**SUPPLIED MATERIAL:**
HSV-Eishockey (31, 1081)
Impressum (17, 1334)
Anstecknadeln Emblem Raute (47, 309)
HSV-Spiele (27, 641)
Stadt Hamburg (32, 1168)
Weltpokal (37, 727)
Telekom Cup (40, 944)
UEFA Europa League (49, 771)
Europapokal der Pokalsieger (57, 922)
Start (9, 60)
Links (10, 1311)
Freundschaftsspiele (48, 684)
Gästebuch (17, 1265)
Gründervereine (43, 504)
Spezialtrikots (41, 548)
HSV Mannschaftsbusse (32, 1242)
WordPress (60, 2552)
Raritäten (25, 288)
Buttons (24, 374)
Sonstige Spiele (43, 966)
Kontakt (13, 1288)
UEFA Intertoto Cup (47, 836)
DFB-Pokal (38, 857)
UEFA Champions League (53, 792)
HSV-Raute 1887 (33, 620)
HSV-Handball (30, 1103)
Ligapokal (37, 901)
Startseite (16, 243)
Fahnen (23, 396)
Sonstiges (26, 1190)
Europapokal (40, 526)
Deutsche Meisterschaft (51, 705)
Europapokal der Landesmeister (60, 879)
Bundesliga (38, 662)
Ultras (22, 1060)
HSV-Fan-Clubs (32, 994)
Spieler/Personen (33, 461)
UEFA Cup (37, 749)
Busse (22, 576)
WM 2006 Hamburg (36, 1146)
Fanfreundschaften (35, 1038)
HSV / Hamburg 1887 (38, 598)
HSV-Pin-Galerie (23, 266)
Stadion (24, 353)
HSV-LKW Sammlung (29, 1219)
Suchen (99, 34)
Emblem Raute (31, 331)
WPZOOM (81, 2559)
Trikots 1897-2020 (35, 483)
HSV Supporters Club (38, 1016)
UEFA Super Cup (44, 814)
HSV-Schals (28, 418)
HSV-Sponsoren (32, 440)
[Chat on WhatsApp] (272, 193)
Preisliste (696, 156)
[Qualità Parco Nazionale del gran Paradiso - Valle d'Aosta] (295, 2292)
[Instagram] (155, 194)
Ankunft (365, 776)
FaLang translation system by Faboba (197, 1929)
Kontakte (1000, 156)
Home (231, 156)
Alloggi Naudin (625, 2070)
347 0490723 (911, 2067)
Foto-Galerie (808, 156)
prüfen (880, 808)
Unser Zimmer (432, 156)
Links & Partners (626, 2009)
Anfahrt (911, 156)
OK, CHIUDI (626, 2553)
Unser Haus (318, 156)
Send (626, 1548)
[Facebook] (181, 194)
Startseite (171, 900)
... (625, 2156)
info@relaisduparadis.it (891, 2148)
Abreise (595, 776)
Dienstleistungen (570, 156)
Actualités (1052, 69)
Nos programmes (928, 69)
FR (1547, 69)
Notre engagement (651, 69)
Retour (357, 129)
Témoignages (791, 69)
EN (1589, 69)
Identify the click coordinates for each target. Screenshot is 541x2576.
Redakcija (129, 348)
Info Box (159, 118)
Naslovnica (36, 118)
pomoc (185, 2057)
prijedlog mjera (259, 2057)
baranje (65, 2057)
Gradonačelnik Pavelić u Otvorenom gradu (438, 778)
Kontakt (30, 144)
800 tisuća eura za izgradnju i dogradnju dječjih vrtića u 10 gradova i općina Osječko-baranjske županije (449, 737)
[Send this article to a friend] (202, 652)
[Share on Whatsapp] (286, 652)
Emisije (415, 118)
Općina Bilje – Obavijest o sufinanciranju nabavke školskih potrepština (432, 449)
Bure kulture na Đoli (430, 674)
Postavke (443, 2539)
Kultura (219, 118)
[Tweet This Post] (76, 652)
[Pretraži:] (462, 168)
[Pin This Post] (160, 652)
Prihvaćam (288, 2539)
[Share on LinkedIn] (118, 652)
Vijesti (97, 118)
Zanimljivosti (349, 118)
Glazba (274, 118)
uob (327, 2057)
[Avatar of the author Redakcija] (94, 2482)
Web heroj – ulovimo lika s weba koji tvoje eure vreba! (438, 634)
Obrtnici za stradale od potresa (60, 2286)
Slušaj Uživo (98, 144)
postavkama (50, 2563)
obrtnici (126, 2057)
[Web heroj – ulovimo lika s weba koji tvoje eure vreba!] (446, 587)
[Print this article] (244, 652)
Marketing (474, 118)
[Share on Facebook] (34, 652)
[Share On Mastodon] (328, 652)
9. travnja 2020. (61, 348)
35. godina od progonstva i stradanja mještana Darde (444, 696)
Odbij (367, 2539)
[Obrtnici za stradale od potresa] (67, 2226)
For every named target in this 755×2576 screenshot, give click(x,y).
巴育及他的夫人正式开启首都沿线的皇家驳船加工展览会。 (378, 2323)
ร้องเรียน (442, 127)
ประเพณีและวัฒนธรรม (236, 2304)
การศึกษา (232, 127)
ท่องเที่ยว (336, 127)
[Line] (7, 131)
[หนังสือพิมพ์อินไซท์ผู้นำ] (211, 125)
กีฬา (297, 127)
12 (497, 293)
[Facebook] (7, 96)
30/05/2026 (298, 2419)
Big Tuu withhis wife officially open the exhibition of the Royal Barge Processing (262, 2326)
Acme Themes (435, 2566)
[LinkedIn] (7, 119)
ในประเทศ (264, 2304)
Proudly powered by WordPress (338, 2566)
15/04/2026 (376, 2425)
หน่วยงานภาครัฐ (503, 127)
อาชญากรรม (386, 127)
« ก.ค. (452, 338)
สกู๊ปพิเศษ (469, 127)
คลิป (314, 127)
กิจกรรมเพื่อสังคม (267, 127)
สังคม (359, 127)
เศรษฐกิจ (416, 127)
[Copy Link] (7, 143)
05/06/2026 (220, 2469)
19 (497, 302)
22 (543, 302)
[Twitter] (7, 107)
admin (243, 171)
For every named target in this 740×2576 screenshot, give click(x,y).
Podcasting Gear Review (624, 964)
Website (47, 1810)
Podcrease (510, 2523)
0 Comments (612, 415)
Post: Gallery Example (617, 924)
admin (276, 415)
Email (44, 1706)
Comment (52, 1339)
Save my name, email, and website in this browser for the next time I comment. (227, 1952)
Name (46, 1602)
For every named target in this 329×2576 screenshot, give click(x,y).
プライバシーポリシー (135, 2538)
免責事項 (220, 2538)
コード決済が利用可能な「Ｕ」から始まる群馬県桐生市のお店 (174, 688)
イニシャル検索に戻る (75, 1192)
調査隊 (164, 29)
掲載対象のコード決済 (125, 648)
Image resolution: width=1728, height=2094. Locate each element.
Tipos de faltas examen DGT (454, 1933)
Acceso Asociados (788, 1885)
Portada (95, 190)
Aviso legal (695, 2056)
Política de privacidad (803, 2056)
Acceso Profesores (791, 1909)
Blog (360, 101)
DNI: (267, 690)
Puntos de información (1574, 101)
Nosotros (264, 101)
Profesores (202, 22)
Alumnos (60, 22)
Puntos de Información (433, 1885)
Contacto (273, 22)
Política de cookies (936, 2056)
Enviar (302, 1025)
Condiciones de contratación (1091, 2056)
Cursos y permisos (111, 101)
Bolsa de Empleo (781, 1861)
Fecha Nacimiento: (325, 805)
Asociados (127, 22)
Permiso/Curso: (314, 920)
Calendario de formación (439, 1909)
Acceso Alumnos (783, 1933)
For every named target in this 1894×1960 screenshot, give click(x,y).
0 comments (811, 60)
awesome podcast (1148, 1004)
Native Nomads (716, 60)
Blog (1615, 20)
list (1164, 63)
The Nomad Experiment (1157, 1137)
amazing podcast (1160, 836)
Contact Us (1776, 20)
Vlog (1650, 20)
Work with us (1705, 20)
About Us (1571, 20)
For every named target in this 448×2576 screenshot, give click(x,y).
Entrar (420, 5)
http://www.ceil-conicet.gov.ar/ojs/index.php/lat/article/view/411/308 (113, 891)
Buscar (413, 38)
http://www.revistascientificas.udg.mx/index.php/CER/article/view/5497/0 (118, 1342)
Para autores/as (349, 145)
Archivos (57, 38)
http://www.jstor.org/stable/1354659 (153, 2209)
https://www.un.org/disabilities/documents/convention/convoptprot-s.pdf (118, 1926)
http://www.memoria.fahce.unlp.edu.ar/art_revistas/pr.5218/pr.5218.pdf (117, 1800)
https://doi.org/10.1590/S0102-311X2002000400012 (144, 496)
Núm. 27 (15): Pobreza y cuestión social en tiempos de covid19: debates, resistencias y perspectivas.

**INSTRUCTIONS FOR THE TASK:** Return the material exactly as it stands above, but only from its first line to the line containing "Ankunft (365, 776)", both ends included.

**TASK RESPONSE:**
HSV-Eishockey (31, 1081)
Impressum (17, 1334)
Anstecknadeln Emblem Raute (47, 309)
HSV-Spiele (27, 641)
Stadt Hamburg (32, 1168)
Weltpokal (37, 727)
Telekom Cup (40, 944)
UEFA Europa League (49, 771)
Europapokal der Pokalsieger (57, 922)
Start (9, 60)
Links (10, 1311)
Freundschaftsspiele (48, 684)
Gästebuch (17, 1265)
Gründervereine (43, 504)
Spezialtrikots (41, 548)
HSV Mannschaftsbusse (32, 1242)
WordPress (60, 2552)
Raritäten (25, 288)
Buttons (24, 374)
Sonstige Spiele (43, 966)
Kontakt (13, 1288)
UEFA Intertoto Cup (47, 836)
DFB-Pokal (38, 857)
UEFA Champions League (53, 792)
HSV-Raute 1887 (33, 620)
HSV-Handball (30, 1103)
Ligapokal (37, 901)
Startseite (16, 243)
Fahnen (23, 396)
Sonstiges (26, 1190)
Europapokal (40, 526)
Deutsche Meisterschaft (51, 705)
Europapokal der Landesmeister (60, 879)
Bundesliga (38, 662)
Ultras (22, 1060)
HSV-Fan-Clubs (32, 994)
Spieler/Personen (33, 461)
UEFA Cup (37, 749)
Busse (22, 576)
WM 2006 Hamburg (36, 1146)
Fanfreundschaften (35, 1038)
HSV / Hamburg 1887 (38, 598)
HSV-Pin-Galerie (23, 266)
Stadion (24, 353)
HSV-LKW Sammlung (29, 1219)
Suchen (99, 34)
Emblem Raute (31, 331)
WPZOOM (81, 2559)
Trikots 1897-2020 (35, 483)
HSV Supporters Club (38, 1016)
UEFA Super Cup (44, 814)
HSV-Schals (28, 418)
HSV-Sponsoren (32, 440)
[Chat on WhatsApp] (272, 193)
Preisliste (696, 156)
[Qualità Parco Nazionale del gran Paradiso - Valle d'Aosta] (295, 2292)
[Instagram] (155, 194)
Ankunft (365, 776)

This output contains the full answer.